(Entries shown)

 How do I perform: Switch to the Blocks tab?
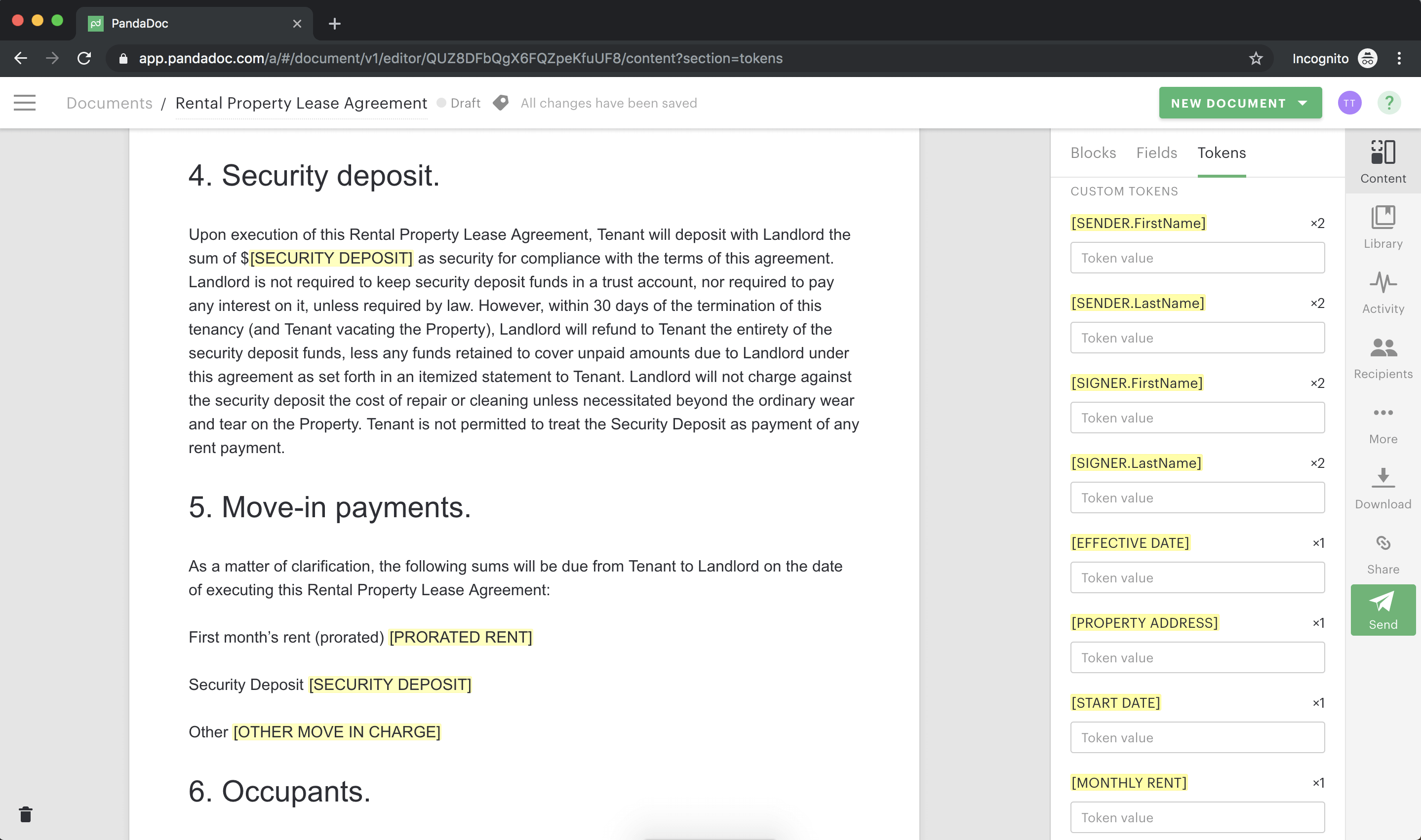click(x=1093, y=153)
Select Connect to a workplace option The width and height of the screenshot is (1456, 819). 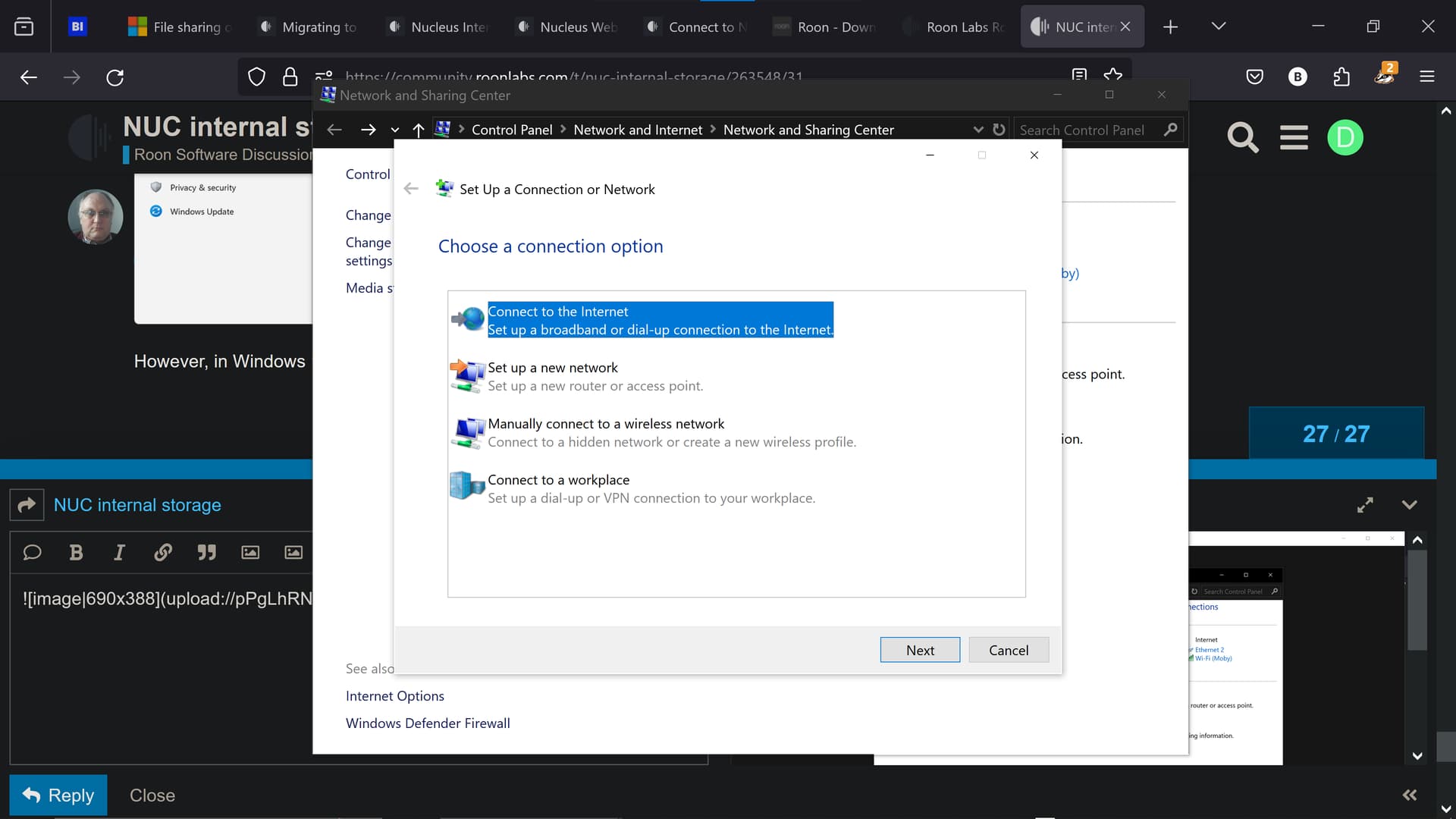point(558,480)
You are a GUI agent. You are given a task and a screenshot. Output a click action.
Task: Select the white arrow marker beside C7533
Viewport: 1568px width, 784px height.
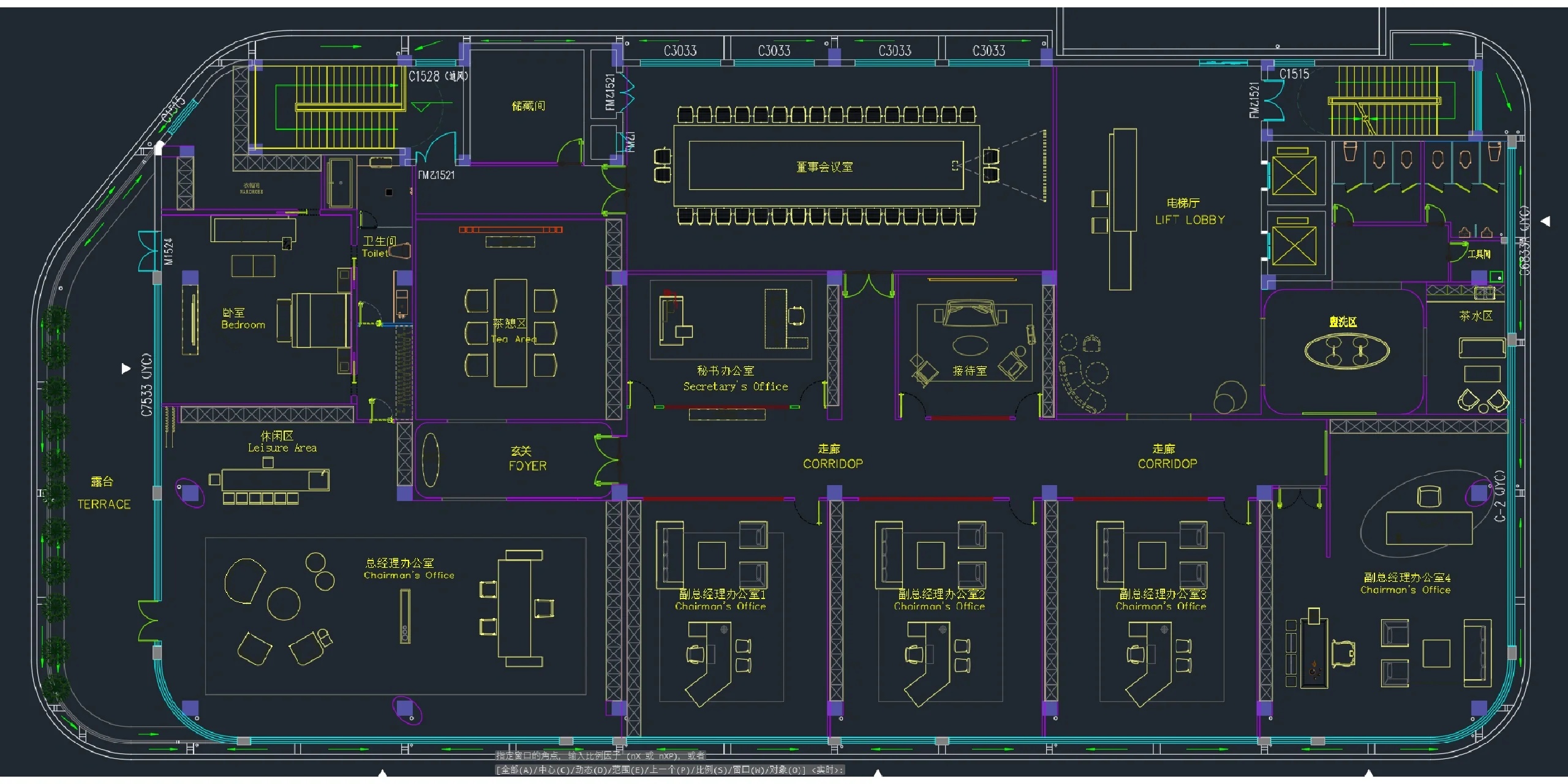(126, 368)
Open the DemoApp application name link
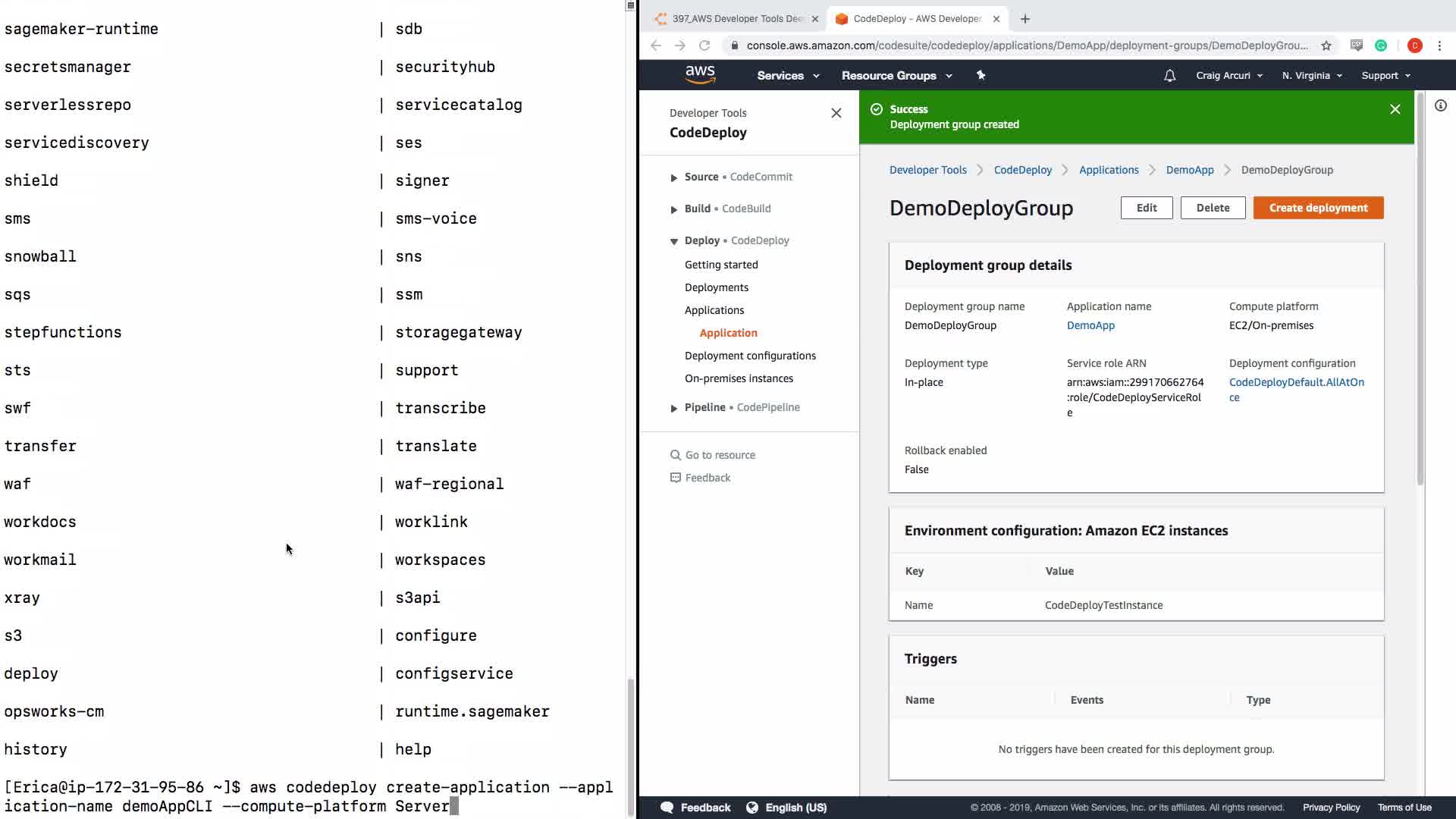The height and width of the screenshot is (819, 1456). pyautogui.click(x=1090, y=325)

(End Entries shown)

▸ Task prompt
From the line that contains "Task: Select the" down to the final line of the entries above, please copy each line exactly, excluding pictures.

▸ Output for this task
Task: Select the white arrow marker beside C7533
Viewport: 1568px width, 784px height.
(126, 368)
Open the DemoApp application name link
The height and width of the screenshot is (819, 1456). pyautogui.click(x=1090, y=325)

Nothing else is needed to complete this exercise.